Может, и впряжётся, да только гарантии нет. Надо быть втройне аккуратней…
Утром я бегу к Гене, но его не оказывается дома. Умёлся уже сутра пораньше. Дверь мне открывает Наташка. Растрёпанная, босая, в короткой сбившейся ночнушке. Да что же это такое! Как говорится, да
Она стоит и растерянно улыбается.
— Ой, Наташ, прости, что разбудил, я с тятей твоим хотел поговорить.
— Не страшно, — говорит она с улыбкой, и я делаю к ней шаг.
Делаю шаг и обнимаю, целую в шею, вдыхаю её запах. Тёплая со сна, ещё пребывающая в сладких грёзах, сама сладкая. От моего поцелуя она покрывается мурашками, и по её телу пробегает короткий электрический импульс.
— Что ты делаешь… — шепчет она, и я понимаю, что это значит. Это значит, продолжай, не вздумай останавливаться.
— Хочешь кофе? — тихо и хрипло спрашивает она, всё-таки пытаясь прекратить это дело.
Какой кофе, мы оба знаем, чего я хочу. Но не так, конечно же, не так это должно быть в первый раз… В общем, я соглашаюсь на кофе, а потом убегаю. А она идёт досыпать или думать обо мне, не знаю.
Когда я выхожу из подъезда, машина уже стоит. Я говорю ребятам, куда подъехать, а сам иду пешком на работу к дяде Гене. Пройти через двор быстрее, чем объезжать через полгорода.
На крылечке у опорного пункта стоят Рыбкин и Хаблюк. Он приехал покурить и поболтать с Геной. Я так понимаю, он каждый раз заезжает, когда случай выпадает.
— А, Брагин, — окидывает он меня строгим взглядом истинного блюстителя порядка.
— Здравия желаю, господа полицмейстеры, — приветствую их я.
— Господа в Париже, — хмыкает Хаблюк, вздёргивая нос. — Слыхал?
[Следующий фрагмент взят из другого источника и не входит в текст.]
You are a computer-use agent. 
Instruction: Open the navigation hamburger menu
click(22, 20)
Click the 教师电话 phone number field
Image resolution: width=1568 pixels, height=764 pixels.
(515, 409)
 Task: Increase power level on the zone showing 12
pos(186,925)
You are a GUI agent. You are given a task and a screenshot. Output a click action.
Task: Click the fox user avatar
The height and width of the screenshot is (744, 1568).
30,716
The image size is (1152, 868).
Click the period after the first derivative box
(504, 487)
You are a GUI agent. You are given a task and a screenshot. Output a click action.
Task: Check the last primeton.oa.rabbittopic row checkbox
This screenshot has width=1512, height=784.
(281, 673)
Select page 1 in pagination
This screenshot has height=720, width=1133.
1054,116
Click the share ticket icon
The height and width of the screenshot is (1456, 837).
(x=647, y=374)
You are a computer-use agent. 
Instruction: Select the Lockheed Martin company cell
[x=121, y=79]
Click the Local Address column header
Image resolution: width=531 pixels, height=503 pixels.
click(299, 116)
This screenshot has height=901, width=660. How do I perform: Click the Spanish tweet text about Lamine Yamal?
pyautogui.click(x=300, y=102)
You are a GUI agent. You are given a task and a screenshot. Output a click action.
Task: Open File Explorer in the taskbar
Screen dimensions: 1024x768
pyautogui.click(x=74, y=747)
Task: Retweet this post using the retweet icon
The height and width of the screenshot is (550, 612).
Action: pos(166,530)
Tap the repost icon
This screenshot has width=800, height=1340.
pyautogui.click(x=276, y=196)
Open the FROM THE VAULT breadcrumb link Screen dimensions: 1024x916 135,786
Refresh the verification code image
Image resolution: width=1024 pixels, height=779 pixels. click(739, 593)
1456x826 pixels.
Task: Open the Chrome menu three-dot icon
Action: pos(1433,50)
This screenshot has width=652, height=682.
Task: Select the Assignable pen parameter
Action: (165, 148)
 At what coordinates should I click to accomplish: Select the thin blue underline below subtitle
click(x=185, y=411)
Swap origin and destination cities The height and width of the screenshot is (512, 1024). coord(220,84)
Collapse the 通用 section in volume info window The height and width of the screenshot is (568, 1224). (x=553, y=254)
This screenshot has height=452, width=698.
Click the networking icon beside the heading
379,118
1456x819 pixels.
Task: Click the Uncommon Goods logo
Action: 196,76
У твоего дома вчера каратисты махались?
— Да ну? — удивляюсь я.
— Вот тебе и «да ну», — выразительно кивает он головой. — Живёшь и не знаешь. Вышел бы и разогнал, медалист мля, как ты умеешь. А то нам делать больше нечего, как убиенных по дворам собирать.
— А его что, грохнули что ли? — неприятно удивляюсь я.
— Не наглухо, но репу пробили палками на верёвке.
— Так он где сейчас, в больнице?
— В больнице, — отвечает Хаблюк с видом человека, который единственный во всём мире знает правду. — В трёшке.
Глаза у него чуть на выкате, красные, а сам он немного раздражённый.
— Так ты что, Михайло, в ночь дежурил и сегодня опять на службе? — сочувственно спрашиваю я.
Он некоторое время молчит, глядя на меня в упор, должно быть, соображая, возбуждаться или нет на моё панибратское обращение. Наконец, судя по всему, решает, что я в достаточной степени свой, поэтому проглатывает моё «ты». Тем не менее, отвечает свысока:
— Машину сдавать еду. А потом домой, пожру и спать упаду.
— Понятно, — киваю я. — И кто он такой, правда каратист?
— Да, леший его разберёт, правда или не правда. Допросют товарищи, вот тогда и узнаем, кто такой. Ладно, Аркадьич, поскакал я.
Гена не принимает участия в разговоре, перелистывая бумаги в картонной папке.
— Чего тебе, Егорка? — спрашивает он, когда Хаблюк уходит. — Опять на ужин звать будешь?
— Пока не буду, — улыбаюсь я.
— А чего так? Плохо себя вёл что ли? Недостойно?